Ongwen was charged with 70 counts of war crimes and crimes against humanity alleged to have been committed between July 2002 and December 2005 in northern Uganda.

The crimes fall into three categories; attacks on former camps for internally displaced people (IDP), sexual and gender-based crimes and conscription of child soldiers. Ongwen is alleged to have had a role in attacks on the Pajule IDP camp (October 10, 2003); the Odek IDP camp (April 29, 2004); Lukodi (May 19, 2004); and Abok (June 8, 2004).

He is also charged with eight modes of liability. These are provisions in the Rome Statute, the ICC's founding treaty, that specifies how an individual is criminally liable for the crimes he or she has been charged with. Ongwen has pleaded not guilty to all counts and modes of liability.

During their submissions, Gumpert, Adeboyejo, and Black addressed what the prosecution disputed in the defence's closing brief, which was filed on February 24.

Reliance on Intercepted Radio Communications

In the defence brief, Ongwen's lawyers questioned the quantity, reliability, and credibility of intercepted LRA radio communications that prosecution presented before the court.

In his presentation on Tuesday, Gumpert said though the defence accused them of cherry-picking parts of the recordings, the prosecution presented about 22,000 pages of material related to the intercepts.

These materials included logbooks of the intercepts from the Uganda People's Defense Forces, the Internal Security Organization, and the Uganda Police.

"I could have had a court officer cart in the documents, but I am not in a theatre," he said.
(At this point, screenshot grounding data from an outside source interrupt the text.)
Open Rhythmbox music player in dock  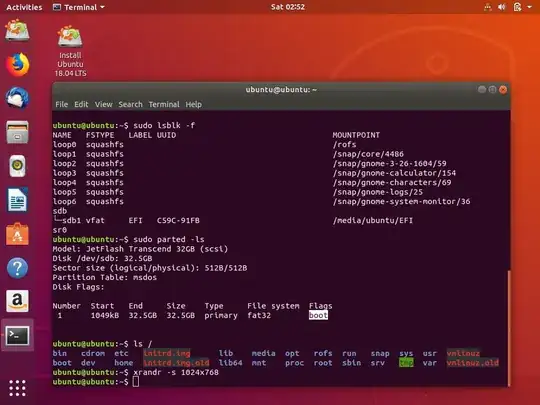click(x=17, y=166)
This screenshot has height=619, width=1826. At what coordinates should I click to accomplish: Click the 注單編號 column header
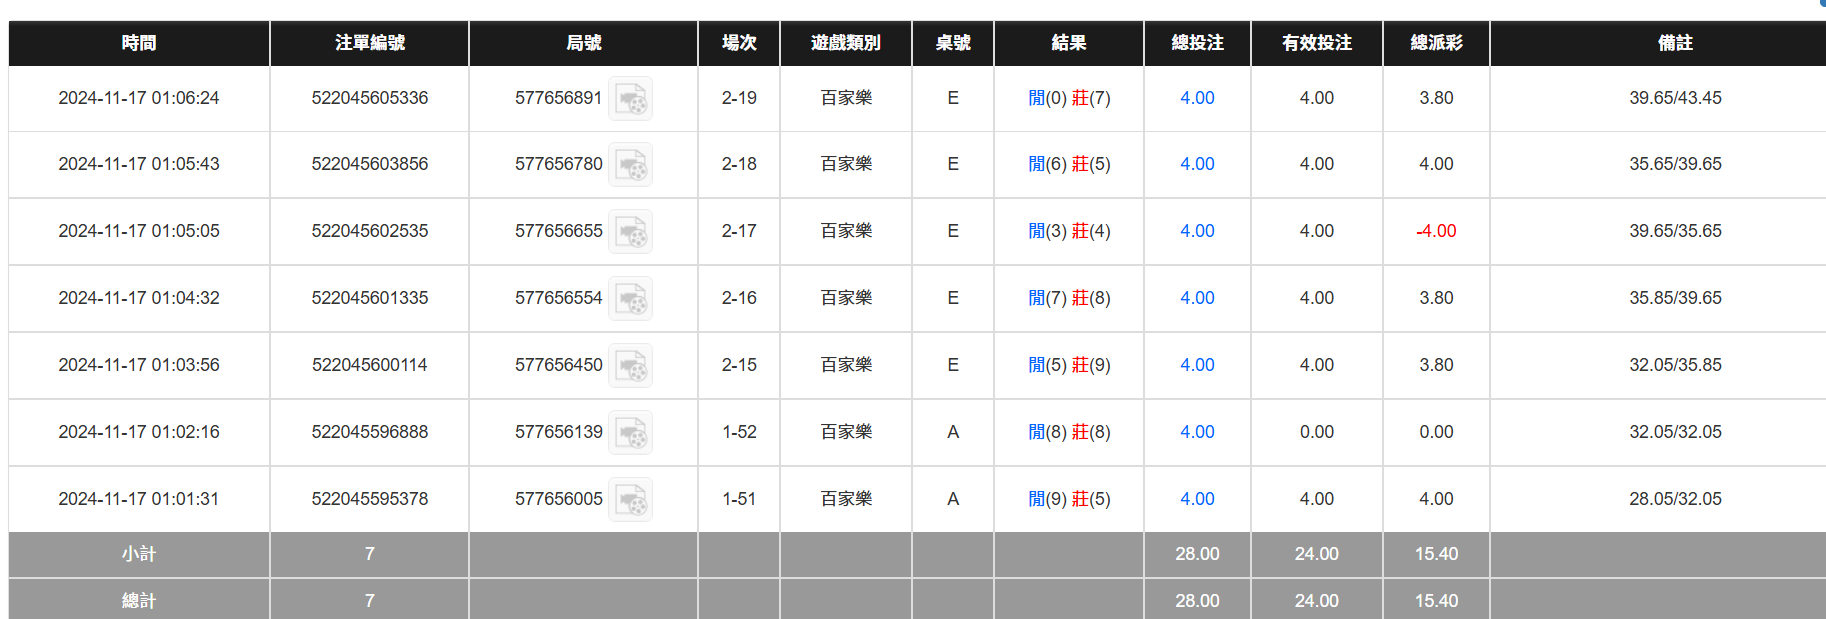coord(369,43)
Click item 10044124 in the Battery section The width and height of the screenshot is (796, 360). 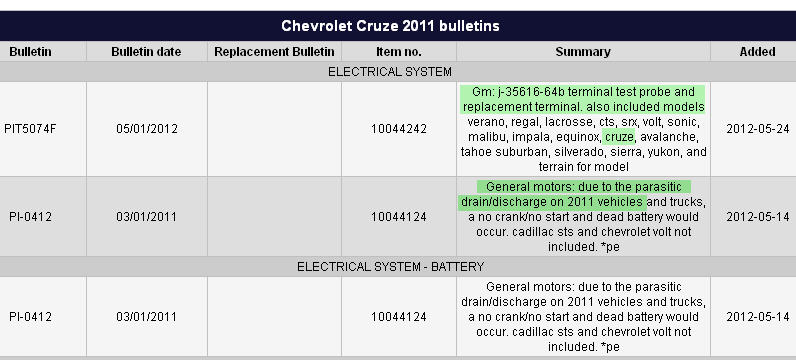tap(399, 317)
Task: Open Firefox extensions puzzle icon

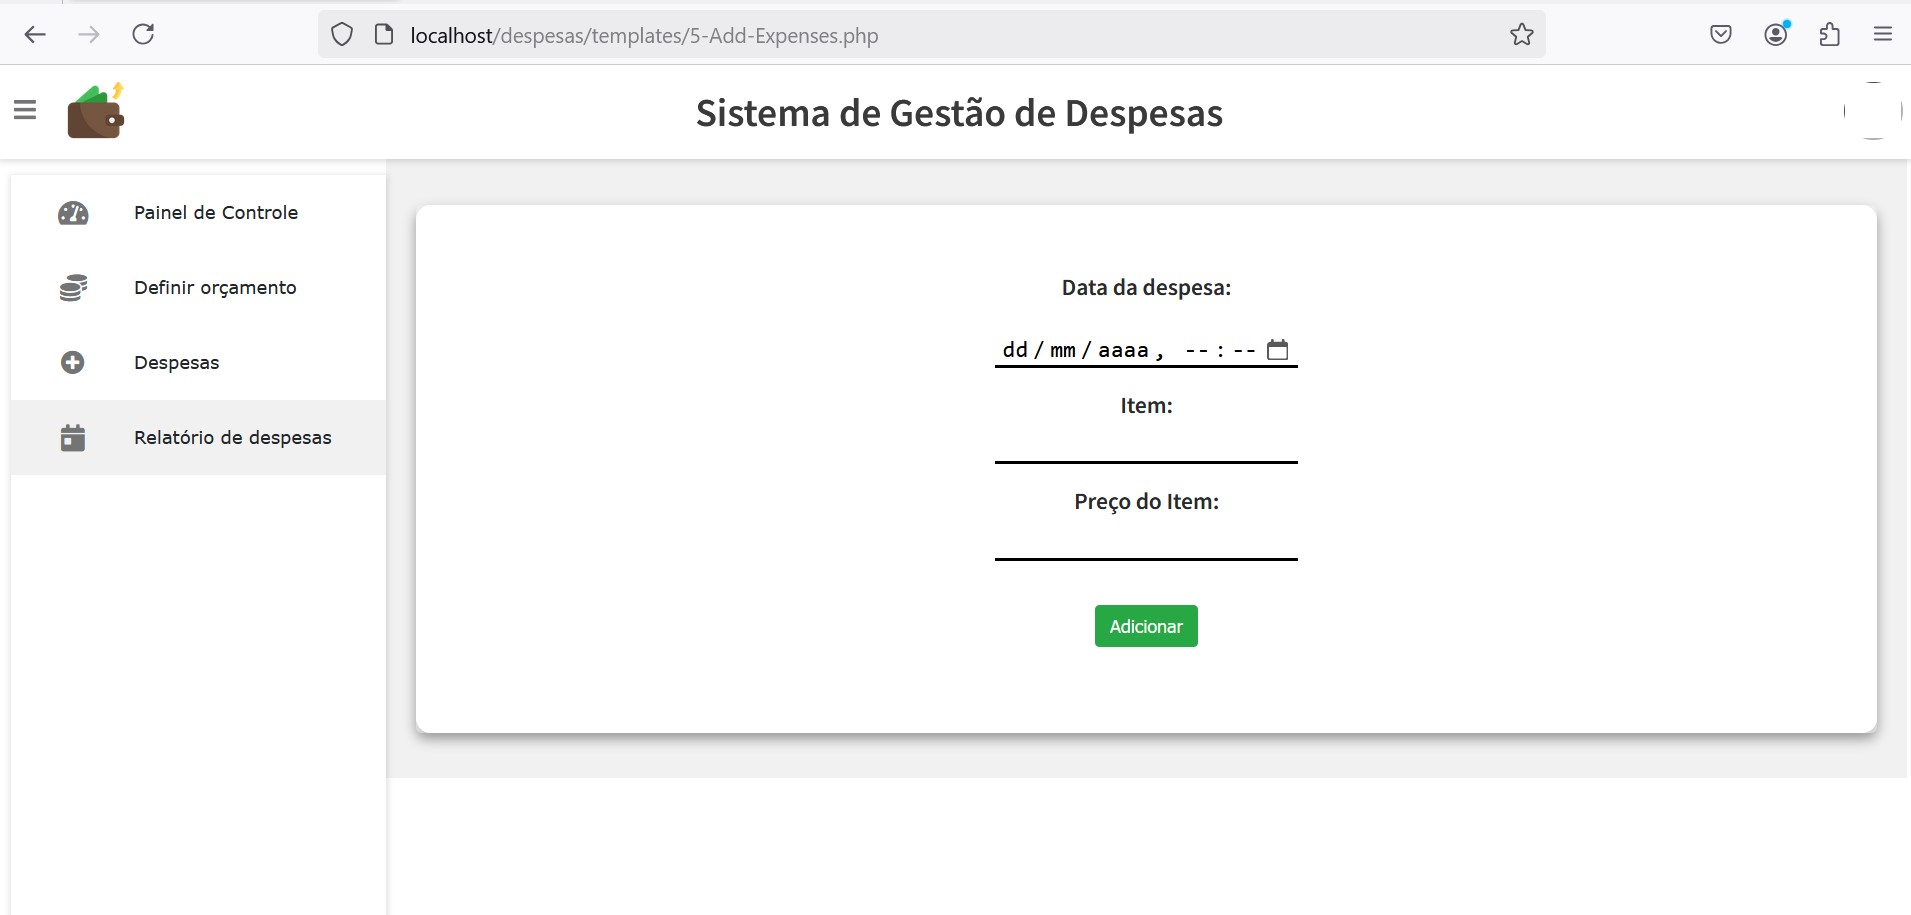Action: tap(1829, 35)
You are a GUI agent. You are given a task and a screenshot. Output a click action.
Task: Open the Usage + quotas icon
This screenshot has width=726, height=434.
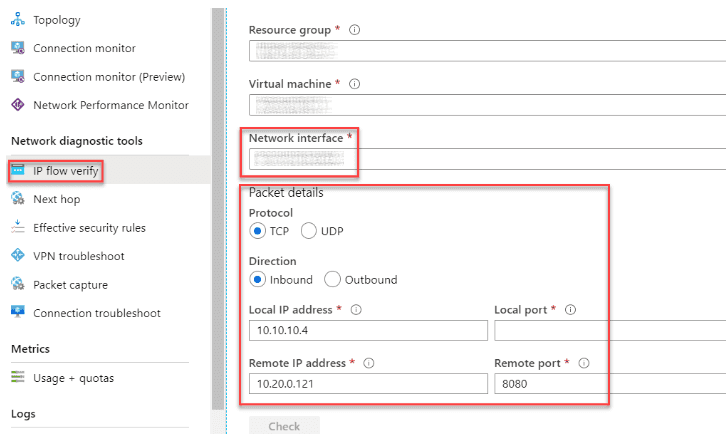pos(18,377)
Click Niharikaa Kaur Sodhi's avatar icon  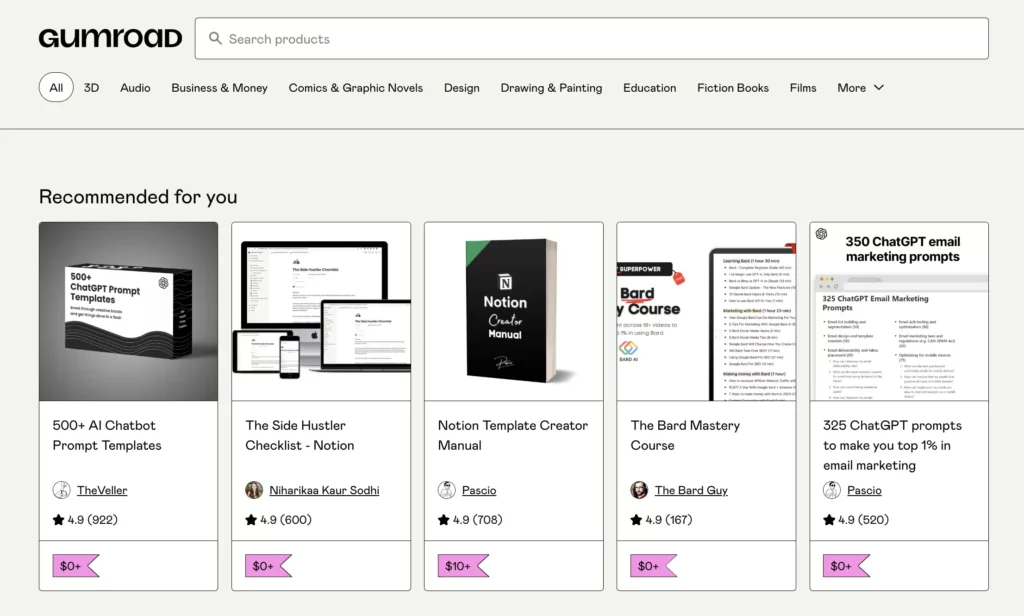point(255,490)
He said that the prosecution went to great lengths during the trial to provide guides to the intercepted material so that anyone could easily find a specific item.

"If we weren't in the dog-eat-dog world of the courtroom, I might be hurt by the inaccurate and unfair criticism by the defence," he stated.

Sexual and Gender-based Crimes

While addressing the issue of Sexual and Gender-based crimes, Adeboyejo read to the court a disturbing excerpt of the September 18, 2015 testimony of a former "wife" of Ongwen, Witness P-227, in which she described Ongwen forcing her to have sex with him.

She said during P-227's testimony the defence only challenged her testimony relating to the anal penetration but did not challenge most of the evidence that Ongwen's former "wives" gave.

Seven former "wives" of Ongwen testified against him during the pre-trial phase in September and November 2015. Their testimonies were admitted as evidence in the trial under Article 56 of the Rome Statute.

Adeboyejo said the testimony of Witness P-226, also a former "wife" of Ongwen, made "untenable" the defence's argument that Ongwen did not intend to commit sexual and gender-based crimes.

She noted that P-226 was seven years old when she was abducted, and she was assigned to Ongwen's home as a ting ting, a term used in the LRA for girls who did household chores and acted as babysitters.

She said after some time LRA leader Joseph Kony sent his escorts to get P-226, but Ongwen refused to release her.

"He hid her under his bed. Mr Ongwen was not under any duress. He was boldly defying Kony. He hid her for a whole month until he could transfer her to another location," in what was then Sudan. Eventually, he [Ongwen] raped her when she was 10 years old, she said, referring to P-226's September 15, 2015 testimony.

Attacks on IDP Camps

Black while addressing the issue of attacks on IDPs, noted that the defence's closing brief do dispute that the LRA attacked the Pajule camp and that Ongwen was present at the RV [rendezvous] before the attack.

He said that according to the intercept evidence Ongwen reported to Kony in December 2002 he had ambushed a vehicle on the Kitgum-Gulu road.

Black also spoke about the defence's assertion that Ongwen could not have taken part in the attack on the Odek IDP camp because he was at a different location.

He argued that there are audio recordings in evidence in which Ongwen is heard reporting what happened during the attack on Odek.

He said five prosecution witnesses identified Ongwen's voice when the audio recordings were played in court during their testimony.

"All these witnesses heard Mr Ongwen in his own words, in his own voice accept responsibility for these attacks," said Black. We would ask you to convict Mr Ongwen on all counts," he said.